I don’t know much about opera except that it isn’t over until a certain lady sings. But I know that Giacomo Puccini was one of the all-time great Italian composers. He began work on “Turandot” in 1920, but before he could complete the work, he was diagnosed with throat cancer and then died of heart failure. Puccini’s protégé Franco Alfano took on the task of completing the opera based on Puccini’s outlines.
The first performance was at La Scala in Milan on April 25, 1926. Arturo Toscanini, the greatest conductor of the time, held the baton.
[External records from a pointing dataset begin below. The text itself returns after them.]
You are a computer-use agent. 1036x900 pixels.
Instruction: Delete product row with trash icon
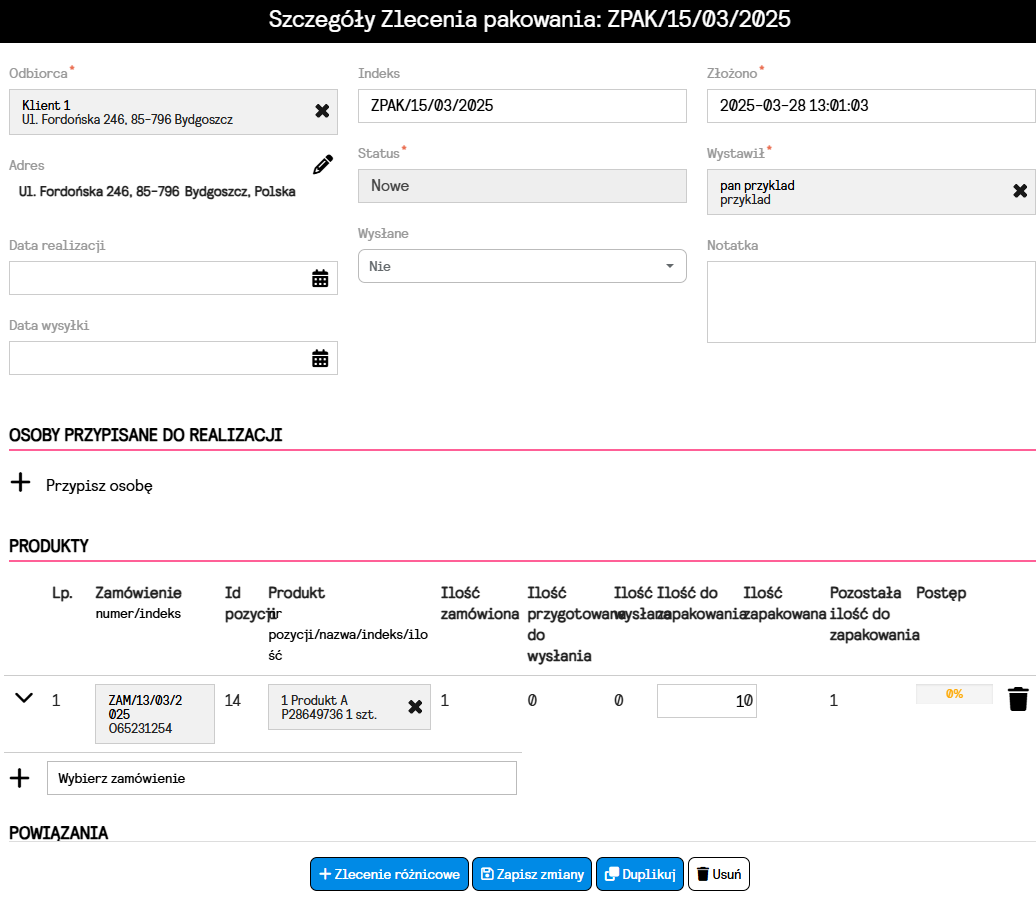[1018, 699]
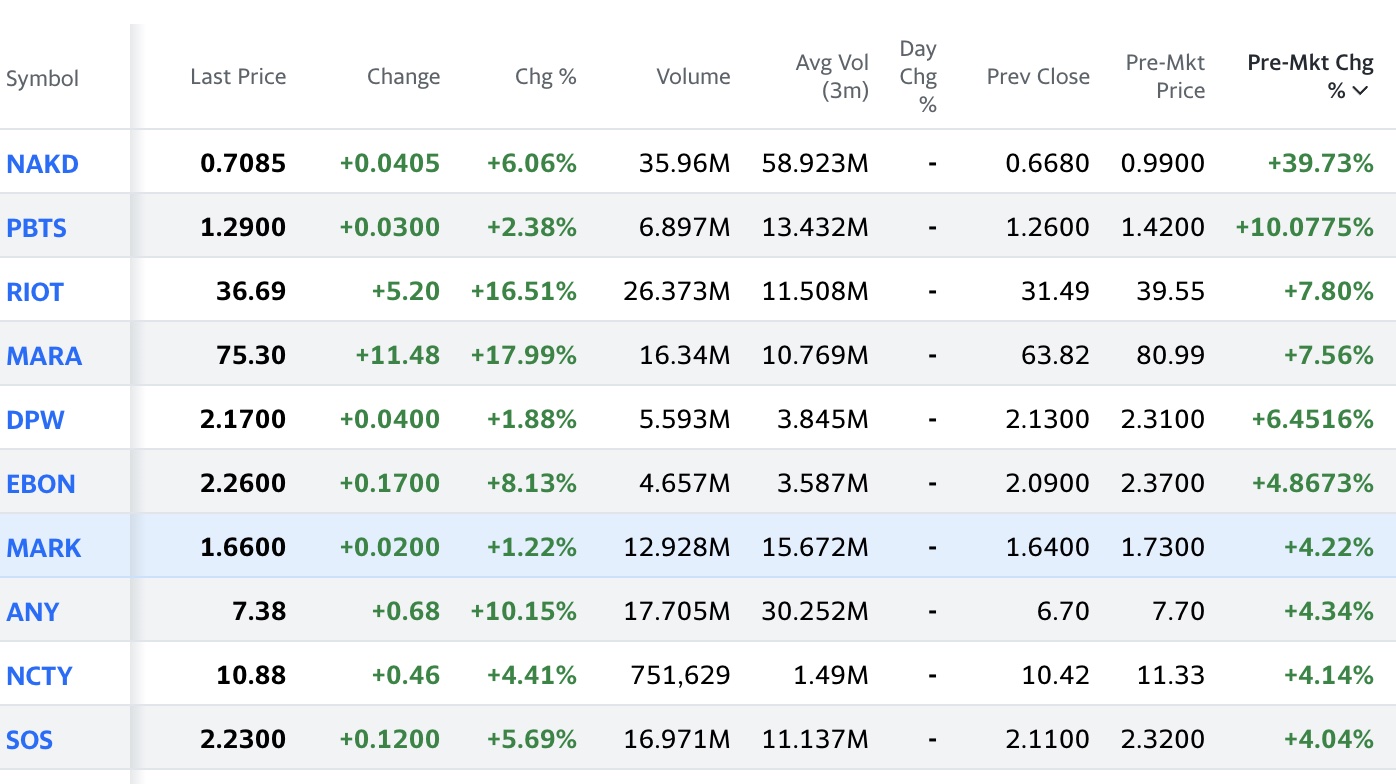Sort by Last Price column header

[238, 77]
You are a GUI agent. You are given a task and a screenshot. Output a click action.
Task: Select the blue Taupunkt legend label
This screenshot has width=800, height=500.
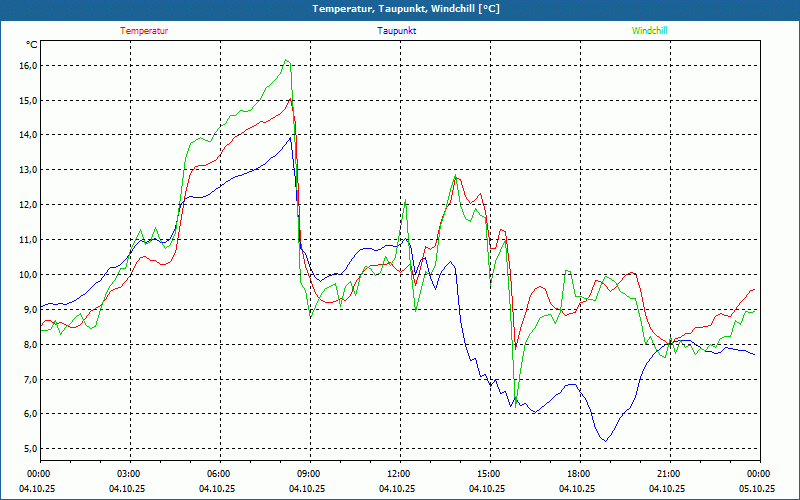click(397, 31)

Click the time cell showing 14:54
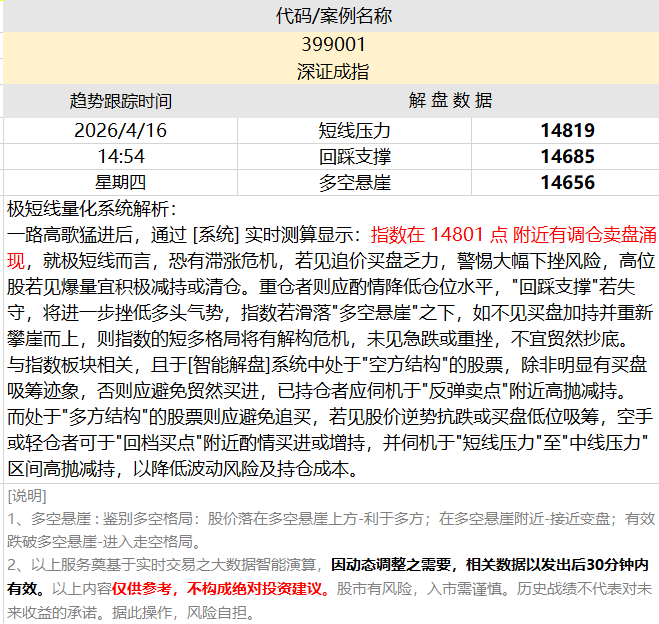point(120,156)
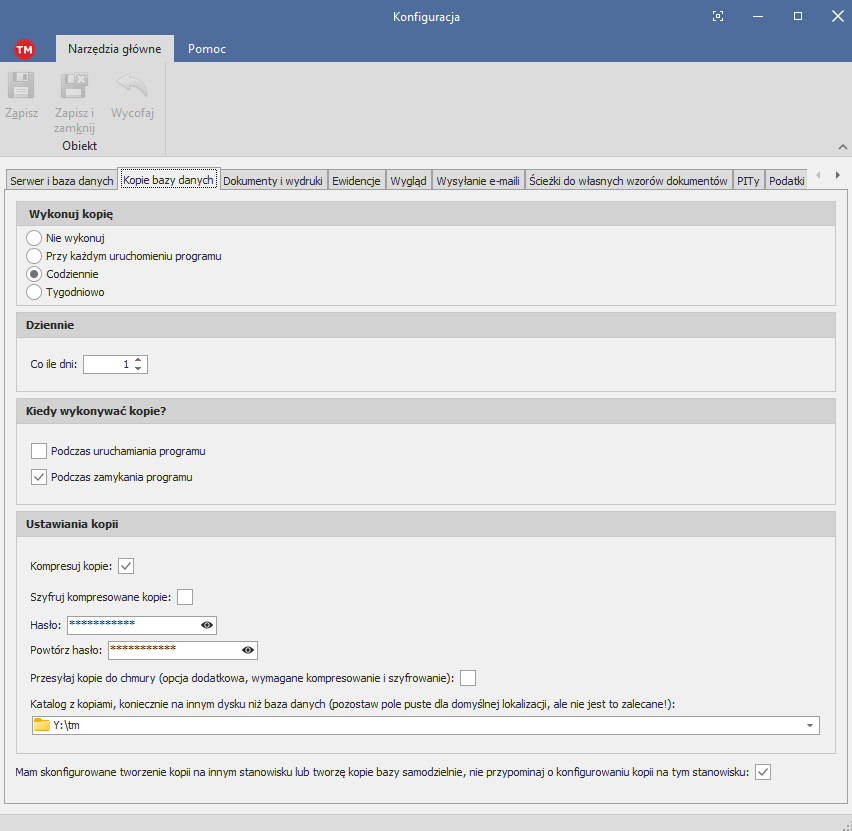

When they reached the point in the opera where Puccini’s work ended, Toscanini abruptly stopped the performance, laid down his baton, turned to the stunned audience and said, “Here the maestro died.” He walked away from the podium, the curtain came down, and the astonished audience went home with the uncompleted opera haunting their minds.
The next day, the orchestra, performers and audience returned to the opera house and completed the opera with Alfano’s ending. And that’s the way it’s been performed ever since. After the first service, someone who knows more about opera than I do told me that there are other endings, written by other musicians, just the way other endings were tacked onto Mark’s Gospel.
Mark’s dangling non-ending of the Gospel offers the invitation to each of us to complete the resurrection story with our story, to allow our lives to become the living witness to the presence of the risen Christ.
It may be a shabby way to end the Gospel. But it’s a wonderful way to live!